Cache-Aside (Lazy Loading)
Cache-aside is the most common caching strategy available. It checks the cache first to determine whether the data is available. If the data is available (a cache hit), the cached data is returned otherwise (a cache miss), the database is queried for the data. The cache is then populated with the data and the data is returned to the caller.
In this approach, the cache contains only data that the application actually requests, which helps keep the cache size small. But the response time for initial requests is greater due to the cache miss which leads to additional roundtrips to the cache and database.
In this approach, the cache is updated immediately following a database update. This approach is almost always implemented along with lazy loading. In this approach, the likelihood that data will be found in the cache is higher since the cache is in sync with the database. But the problem is that infrequently-requested data is also available in the cache which is not efficient.
Redis is an in-memory dictionary for super-fast read-and-write caching and data storage. Because it stores the data in RAM it can handle millions of data in less than 1 millisecond. The problem with storing data in RAM is that if the system reboots we lose data. For addressing this issue they've introduced two approaches for persisting data in hard disk or network storage.

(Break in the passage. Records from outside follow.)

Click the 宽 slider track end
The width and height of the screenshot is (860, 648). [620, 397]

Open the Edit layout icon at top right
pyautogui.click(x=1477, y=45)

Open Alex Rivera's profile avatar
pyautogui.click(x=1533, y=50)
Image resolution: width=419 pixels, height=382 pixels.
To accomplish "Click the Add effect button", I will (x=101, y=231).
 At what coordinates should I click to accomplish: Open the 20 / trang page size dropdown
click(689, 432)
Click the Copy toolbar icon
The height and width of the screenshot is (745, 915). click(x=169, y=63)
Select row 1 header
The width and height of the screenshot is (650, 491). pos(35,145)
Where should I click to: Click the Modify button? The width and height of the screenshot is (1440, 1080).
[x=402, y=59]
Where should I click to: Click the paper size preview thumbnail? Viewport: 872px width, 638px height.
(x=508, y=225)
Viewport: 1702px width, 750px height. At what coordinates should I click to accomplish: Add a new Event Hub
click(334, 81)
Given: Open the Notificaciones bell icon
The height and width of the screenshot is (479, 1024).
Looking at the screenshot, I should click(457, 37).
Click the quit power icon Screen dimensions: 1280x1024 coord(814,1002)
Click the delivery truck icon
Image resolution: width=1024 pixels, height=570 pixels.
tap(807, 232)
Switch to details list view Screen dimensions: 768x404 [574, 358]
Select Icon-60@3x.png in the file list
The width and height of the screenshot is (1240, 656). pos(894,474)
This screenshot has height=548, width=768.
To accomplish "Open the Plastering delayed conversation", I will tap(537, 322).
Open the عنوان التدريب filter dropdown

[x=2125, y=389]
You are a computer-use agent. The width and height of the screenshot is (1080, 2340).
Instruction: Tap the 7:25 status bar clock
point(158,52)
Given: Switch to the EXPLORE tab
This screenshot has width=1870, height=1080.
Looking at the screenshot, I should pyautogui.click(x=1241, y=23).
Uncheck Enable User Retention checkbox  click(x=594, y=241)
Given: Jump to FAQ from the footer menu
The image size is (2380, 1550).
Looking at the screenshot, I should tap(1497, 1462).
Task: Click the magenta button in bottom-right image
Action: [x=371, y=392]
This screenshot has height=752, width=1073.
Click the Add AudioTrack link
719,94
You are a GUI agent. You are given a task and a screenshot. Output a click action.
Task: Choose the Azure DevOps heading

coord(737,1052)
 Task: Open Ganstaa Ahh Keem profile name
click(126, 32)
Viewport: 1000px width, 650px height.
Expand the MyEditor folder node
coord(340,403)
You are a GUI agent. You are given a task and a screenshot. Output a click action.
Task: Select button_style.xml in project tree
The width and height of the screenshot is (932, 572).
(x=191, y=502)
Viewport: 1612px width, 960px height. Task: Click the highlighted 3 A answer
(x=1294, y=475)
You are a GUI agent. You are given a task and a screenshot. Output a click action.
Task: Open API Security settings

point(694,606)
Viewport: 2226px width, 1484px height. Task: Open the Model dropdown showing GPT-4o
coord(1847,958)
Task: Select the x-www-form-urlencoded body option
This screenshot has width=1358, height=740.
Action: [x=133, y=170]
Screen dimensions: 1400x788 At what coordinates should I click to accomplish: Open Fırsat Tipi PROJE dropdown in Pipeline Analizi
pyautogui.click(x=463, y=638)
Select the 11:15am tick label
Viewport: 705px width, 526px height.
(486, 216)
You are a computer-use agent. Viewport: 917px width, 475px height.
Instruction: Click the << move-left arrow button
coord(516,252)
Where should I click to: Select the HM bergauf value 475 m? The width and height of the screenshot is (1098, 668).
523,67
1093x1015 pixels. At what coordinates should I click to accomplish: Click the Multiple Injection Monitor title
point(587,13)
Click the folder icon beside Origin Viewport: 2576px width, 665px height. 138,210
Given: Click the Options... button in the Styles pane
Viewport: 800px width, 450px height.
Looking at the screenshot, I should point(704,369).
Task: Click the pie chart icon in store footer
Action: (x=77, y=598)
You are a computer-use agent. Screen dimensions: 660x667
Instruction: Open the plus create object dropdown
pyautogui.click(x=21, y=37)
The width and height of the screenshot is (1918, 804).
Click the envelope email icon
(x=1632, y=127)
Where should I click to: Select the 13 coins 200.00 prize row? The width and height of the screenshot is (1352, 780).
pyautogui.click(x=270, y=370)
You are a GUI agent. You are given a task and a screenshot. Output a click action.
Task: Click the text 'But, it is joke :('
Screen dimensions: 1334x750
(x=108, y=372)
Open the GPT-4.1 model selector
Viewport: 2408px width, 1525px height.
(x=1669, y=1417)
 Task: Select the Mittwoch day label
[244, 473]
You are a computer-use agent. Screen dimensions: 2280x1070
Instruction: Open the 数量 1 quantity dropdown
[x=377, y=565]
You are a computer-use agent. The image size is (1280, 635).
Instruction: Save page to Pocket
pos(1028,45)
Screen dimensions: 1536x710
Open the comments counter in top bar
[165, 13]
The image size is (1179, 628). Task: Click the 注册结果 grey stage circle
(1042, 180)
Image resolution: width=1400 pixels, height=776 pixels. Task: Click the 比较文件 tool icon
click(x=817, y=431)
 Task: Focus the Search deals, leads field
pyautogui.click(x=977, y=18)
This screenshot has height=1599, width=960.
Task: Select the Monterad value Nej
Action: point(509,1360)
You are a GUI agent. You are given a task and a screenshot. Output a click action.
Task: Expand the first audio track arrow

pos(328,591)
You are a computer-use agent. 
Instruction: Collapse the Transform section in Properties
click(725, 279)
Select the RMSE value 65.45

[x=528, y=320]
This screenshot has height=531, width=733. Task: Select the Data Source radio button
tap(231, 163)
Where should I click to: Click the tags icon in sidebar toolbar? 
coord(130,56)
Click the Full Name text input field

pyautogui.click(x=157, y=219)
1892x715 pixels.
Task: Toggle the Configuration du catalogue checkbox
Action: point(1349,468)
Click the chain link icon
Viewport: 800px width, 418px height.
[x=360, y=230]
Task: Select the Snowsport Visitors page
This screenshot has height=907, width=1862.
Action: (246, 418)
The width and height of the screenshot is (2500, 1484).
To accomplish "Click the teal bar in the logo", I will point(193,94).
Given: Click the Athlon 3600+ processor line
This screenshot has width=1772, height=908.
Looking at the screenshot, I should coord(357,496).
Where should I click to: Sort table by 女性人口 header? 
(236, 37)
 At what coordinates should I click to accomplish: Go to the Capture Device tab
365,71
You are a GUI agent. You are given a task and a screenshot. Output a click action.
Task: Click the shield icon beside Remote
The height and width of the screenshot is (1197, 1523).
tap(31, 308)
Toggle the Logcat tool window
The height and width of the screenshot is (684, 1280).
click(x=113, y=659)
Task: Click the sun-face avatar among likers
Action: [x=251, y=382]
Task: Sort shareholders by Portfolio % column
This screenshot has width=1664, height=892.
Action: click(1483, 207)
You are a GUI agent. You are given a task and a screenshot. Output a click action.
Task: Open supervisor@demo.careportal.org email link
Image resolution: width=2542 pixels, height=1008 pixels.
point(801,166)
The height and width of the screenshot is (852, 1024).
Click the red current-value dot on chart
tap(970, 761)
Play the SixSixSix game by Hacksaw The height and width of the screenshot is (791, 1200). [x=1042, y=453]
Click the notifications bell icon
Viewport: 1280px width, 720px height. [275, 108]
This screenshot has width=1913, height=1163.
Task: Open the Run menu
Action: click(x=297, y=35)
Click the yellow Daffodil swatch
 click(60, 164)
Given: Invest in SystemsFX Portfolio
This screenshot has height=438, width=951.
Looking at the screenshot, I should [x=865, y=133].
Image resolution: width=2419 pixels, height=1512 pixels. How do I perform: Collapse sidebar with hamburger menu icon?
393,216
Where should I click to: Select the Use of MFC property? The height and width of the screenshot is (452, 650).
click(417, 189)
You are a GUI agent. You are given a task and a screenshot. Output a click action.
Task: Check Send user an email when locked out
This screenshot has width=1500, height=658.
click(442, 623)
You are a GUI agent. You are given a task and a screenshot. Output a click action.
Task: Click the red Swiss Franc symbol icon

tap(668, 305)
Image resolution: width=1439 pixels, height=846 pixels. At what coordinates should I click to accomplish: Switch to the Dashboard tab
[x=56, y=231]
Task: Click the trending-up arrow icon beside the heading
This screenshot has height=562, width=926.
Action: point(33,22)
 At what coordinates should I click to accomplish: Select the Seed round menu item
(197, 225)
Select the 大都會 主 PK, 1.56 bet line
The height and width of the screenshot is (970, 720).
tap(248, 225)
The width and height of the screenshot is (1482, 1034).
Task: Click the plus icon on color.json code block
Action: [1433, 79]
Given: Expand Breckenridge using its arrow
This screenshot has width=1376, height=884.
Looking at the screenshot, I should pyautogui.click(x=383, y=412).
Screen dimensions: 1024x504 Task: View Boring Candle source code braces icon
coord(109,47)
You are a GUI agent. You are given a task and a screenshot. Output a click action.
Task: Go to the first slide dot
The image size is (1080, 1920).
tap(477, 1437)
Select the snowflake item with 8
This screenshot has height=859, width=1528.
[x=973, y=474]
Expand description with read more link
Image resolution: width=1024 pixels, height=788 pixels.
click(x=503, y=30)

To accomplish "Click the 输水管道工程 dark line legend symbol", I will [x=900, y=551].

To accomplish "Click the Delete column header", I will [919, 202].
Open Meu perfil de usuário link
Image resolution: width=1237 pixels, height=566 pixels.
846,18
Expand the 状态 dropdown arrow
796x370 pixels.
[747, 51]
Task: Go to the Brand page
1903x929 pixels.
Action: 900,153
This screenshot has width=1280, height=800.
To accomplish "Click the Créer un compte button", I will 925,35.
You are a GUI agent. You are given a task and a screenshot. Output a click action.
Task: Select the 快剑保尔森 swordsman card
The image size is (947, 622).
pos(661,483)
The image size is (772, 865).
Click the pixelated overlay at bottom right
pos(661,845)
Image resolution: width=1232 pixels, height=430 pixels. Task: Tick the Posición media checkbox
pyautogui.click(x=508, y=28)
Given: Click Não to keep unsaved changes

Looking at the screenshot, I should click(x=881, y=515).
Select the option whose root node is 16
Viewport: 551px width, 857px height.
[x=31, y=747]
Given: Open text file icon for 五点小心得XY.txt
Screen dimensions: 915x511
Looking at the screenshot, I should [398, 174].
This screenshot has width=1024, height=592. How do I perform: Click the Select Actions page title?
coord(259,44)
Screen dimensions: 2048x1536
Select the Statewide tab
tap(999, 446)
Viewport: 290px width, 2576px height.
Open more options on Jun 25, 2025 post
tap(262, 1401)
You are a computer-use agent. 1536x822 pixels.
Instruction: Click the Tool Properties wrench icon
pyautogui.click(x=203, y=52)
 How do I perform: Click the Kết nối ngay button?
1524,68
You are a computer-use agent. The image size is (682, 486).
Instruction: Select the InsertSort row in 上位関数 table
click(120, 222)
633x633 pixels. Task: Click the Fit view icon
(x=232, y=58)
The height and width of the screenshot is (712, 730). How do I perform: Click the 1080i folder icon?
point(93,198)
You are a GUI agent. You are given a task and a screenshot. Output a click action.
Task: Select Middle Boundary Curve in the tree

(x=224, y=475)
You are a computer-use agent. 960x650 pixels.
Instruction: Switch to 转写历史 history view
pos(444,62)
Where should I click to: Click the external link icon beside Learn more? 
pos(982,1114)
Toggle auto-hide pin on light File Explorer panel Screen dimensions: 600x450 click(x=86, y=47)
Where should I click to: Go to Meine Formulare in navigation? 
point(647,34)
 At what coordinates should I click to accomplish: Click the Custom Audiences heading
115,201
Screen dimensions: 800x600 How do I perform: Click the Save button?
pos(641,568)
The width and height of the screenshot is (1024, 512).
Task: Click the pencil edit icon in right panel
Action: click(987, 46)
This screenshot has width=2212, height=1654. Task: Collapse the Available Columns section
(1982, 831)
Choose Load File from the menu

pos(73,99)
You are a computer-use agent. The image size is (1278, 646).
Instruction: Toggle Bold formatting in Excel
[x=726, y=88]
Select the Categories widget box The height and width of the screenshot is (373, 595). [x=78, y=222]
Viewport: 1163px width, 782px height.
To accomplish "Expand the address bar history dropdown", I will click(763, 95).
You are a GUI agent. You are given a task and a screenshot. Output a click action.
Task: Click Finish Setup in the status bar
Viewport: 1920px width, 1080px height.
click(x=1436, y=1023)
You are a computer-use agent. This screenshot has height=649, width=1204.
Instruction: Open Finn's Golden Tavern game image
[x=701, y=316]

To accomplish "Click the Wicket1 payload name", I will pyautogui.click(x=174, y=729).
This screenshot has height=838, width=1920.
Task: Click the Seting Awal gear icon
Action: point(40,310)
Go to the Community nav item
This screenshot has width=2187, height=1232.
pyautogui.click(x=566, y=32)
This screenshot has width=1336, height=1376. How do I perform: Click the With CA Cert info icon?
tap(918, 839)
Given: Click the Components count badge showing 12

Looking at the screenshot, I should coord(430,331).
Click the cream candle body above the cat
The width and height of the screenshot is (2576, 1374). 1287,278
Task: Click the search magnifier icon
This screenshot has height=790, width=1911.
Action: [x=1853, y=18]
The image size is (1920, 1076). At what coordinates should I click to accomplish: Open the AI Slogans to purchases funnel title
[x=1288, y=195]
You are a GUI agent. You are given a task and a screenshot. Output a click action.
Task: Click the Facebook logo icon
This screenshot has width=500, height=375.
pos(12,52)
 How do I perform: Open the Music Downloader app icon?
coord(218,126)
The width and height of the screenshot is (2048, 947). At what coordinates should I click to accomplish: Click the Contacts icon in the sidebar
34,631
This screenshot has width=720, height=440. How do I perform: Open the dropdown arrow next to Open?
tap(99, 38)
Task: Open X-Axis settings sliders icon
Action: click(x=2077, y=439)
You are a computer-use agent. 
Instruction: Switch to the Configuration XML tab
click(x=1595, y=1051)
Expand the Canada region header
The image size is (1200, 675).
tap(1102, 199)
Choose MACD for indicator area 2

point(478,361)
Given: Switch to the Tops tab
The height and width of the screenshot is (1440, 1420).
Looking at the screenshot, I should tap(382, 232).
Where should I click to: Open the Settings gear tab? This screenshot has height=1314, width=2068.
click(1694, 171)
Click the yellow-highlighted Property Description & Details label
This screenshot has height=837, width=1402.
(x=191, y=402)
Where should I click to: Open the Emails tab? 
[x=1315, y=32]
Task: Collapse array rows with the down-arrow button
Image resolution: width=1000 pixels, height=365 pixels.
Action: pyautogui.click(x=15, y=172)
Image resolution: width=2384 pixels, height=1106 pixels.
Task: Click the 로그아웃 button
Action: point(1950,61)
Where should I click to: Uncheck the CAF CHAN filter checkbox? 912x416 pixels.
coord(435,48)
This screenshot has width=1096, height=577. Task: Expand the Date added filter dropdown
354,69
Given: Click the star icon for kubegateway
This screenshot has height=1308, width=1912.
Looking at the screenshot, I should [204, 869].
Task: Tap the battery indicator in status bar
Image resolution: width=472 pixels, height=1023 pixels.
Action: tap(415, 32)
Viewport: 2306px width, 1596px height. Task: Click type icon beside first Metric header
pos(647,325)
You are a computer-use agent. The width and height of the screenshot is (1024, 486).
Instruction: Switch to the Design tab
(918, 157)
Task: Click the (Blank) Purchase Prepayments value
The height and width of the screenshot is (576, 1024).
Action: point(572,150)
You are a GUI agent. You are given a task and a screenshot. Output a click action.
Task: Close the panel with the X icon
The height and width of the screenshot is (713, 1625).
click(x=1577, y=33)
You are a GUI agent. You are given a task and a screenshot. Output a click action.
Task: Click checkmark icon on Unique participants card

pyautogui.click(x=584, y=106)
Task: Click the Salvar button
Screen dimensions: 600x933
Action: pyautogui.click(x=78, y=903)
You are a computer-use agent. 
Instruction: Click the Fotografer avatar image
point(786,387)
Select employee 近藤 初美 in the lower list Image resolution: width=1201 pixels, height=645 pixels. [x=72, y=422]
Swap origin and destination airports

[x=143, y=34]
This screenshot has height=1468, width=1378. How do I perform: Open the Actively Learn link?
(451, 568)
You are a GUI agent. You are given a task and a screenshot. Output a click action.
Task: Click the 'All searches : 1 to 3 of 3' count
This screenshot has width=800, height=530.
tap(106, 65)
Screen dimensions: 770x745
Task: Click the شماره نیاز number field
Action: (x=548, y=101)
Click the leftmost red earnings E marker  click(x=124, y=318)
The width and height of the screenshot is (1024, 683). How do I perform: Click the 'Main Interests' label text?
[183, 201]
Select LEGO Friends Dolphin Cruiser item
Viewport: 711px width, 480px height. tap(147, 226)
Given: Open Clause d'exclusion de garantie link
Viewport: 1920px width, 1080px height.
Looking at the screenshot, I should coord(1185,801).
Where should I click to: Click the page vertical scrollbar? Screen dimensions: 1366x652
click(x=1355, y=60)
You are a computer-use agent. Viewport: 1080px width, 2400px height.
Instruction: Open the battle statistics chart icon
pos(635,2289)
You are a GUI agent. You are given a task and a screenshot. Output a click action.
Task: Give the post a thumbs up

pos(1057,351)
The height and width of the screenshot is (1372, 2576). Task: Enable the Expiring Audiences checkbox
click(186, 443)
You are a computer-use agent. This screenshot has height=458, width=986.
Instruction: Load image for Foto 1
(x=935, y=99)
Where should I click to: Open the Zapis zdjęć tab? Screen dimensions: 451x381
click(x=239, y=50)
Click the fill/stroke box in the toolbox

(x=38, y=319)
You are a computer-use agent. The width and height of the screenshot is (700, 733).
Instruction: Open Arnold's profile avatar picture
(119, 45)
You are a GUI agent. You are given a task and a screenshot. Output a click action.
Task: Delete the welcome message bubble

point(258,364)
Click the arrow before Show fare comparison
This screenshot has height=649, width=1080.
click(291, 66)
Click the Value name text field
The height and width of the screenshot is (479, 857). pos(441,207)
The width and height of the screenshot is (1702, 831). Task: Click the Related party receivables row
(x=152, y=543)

RDB stands for Redis Database Backup takes snapshots of the data periodically and every once in a while it dumps all the data in the RAM into hard in a compressed format. The rule for dumping data could be based on the time or amount of changed data.
AOF stands for Append Only File and it appends the data to a log file every second or with every change in the data or when the OS is free. The problem with this approach is that it leads to a large log file since it only adds to a file and the log file becomes large over time.
Redis reconstructs the data from the log file or dump file while starting up and automatically stores the data in RAM on disk while shutting down the service. The RDB approach is faster but in the worst case, we might lose the data between snapshots. With AOF we can lose data too but because the gap between saving data is smaller it is more reliable for persistent data.